また、客層も、印象とは大きく違い、むしろ年配層がとても多い。ギャンブルという一面に変わりはないが、純粋な遊戯、もしくは趣味として楽しむ層も多く見受けられる。つまり、世間一般が持つ印象や偏見と、その事実には異なる部分があるのである。
統合型リゾートは、大きな経済効果を持つ。カジノ、ギャンブルと聞くだけで統合型リゾートに悪い印象を持ってしまうのではなく、メリットやデメリットを正しく知ることで、統合型リゾートの可能性を無駄にしてほしくないというのが、本稿筆者の研究動機である。
2.IRの経済効果
2-1.現在の市場規模
統合型リゾートの経済効果について考察する。そこで、日本の現在のギャンブル産業の市場規模は、一体どれほどなのであろうか。次のグラフは、「レジャー白書2019」の数値をもとに作成された、余暇産業の市場規模を表したものである。

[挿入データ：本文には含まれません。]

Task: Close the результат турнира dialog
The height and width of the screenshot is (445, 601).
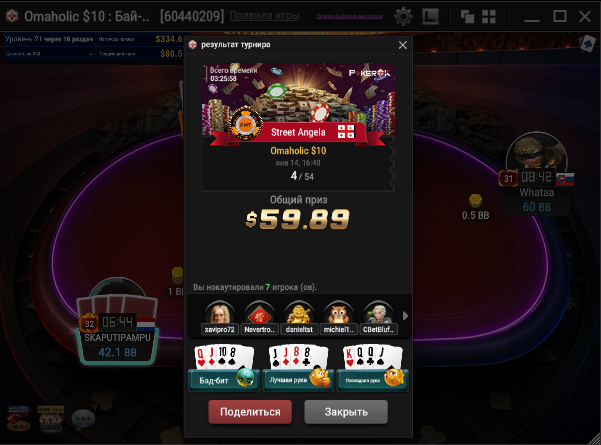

「余暇産業の市場規模」出所:FUJI・SHOJI GOUP「投資家向け情報」より
余暇産業が持つ市場規模は、2019年で71兆9140億円である。その中で、パチンコ・パチスロ産業が持つ市場規模は、20兆7000億円(28.8%)と、飲食の19兆8160億円(27.6%)をも凌いでいる。さらに、そこに公営ギャンブルである競馬や競艇を加えると、ギャンブルという産業は非常に大きな市場規模を持つものである、ということがわかる。
2-2.経済効果
統合型リゾートの設立は大きな経済効果を持つ。大型施設建設による資材の生産や、運営に必要な雇用が生まれる。また、純粋に顧客がカジノやホテルの施設でお金を使ったりもする。数値にしてどれほどなのであろうか。

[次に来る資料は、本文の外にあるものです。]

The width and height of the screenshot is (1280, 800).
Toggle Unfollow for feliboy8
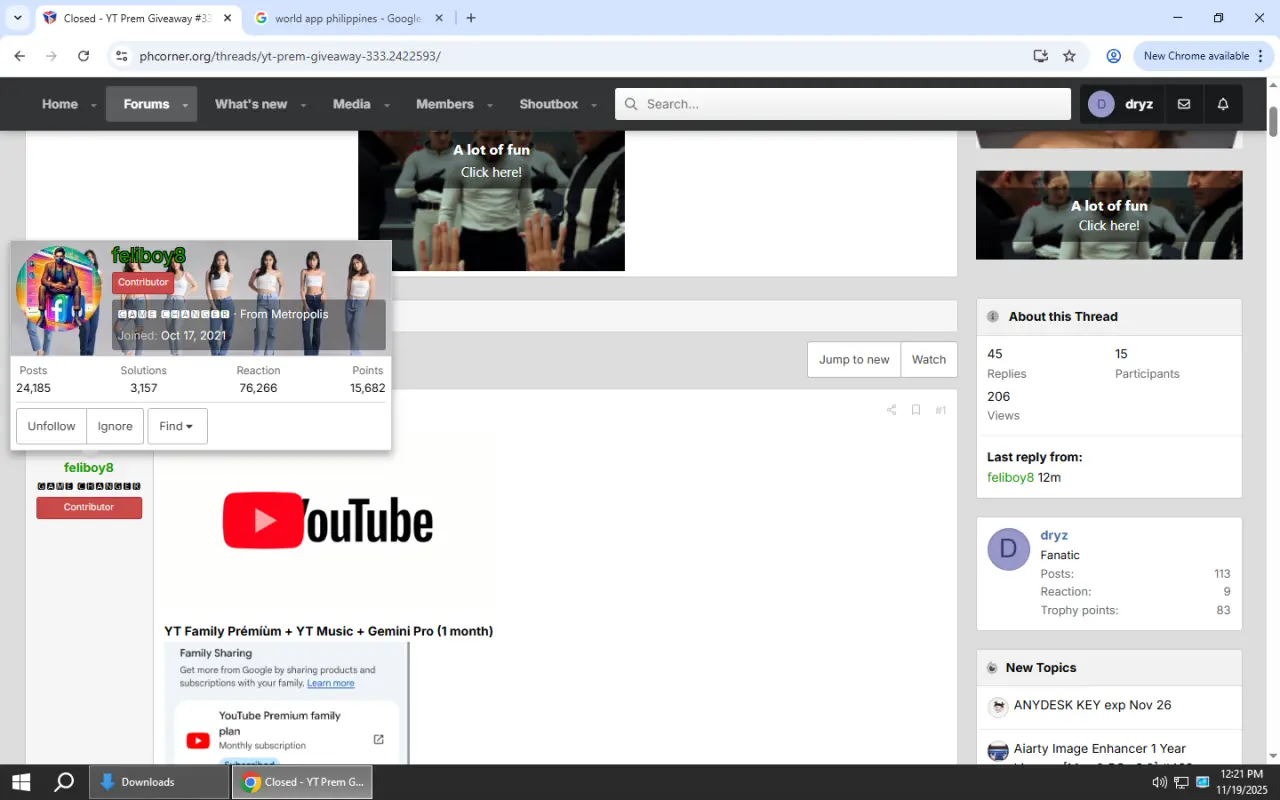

「タイトル」出所:大阪府・大阪市IR推進局「大阪IR実現に向けて」
大阪市IR推進局の発表によると、夢州における経済的効果として、集客人口が年間約1,500万人、経済波及効果は建設投資で7,600億円、運営で年間6,900億円、また、雇用創出効果も、建設投資で5.1万人、運営で年間8.3万人との数値が出されている。非常に大きな経済効果が期待されているのである。
ギャンブル産業は、現在の日本で既に大きな市場規模を持っており、さらには、統合型リゾートの設立は大きな経済効果が期待されている。デフレが続き、さらにはコロナ禍により落ち込んでいる日本経済にとって、統合型リゾートは大きな可能性を秘めたものなのである。
3.今後の方針
統合型リゾートが大きな経済効果を持つとはいっても、ギャンブル依存症の増加などといった問題は拭えない。本稿筆者自身が一度のめりこんでしまった経験があるため、ギャンブル依存症に対する解決策を、脱却できた当事者としての経験などから研究していきたい。また、これからのIR法案や、世論の動向などをもとに研究を進めていきたい。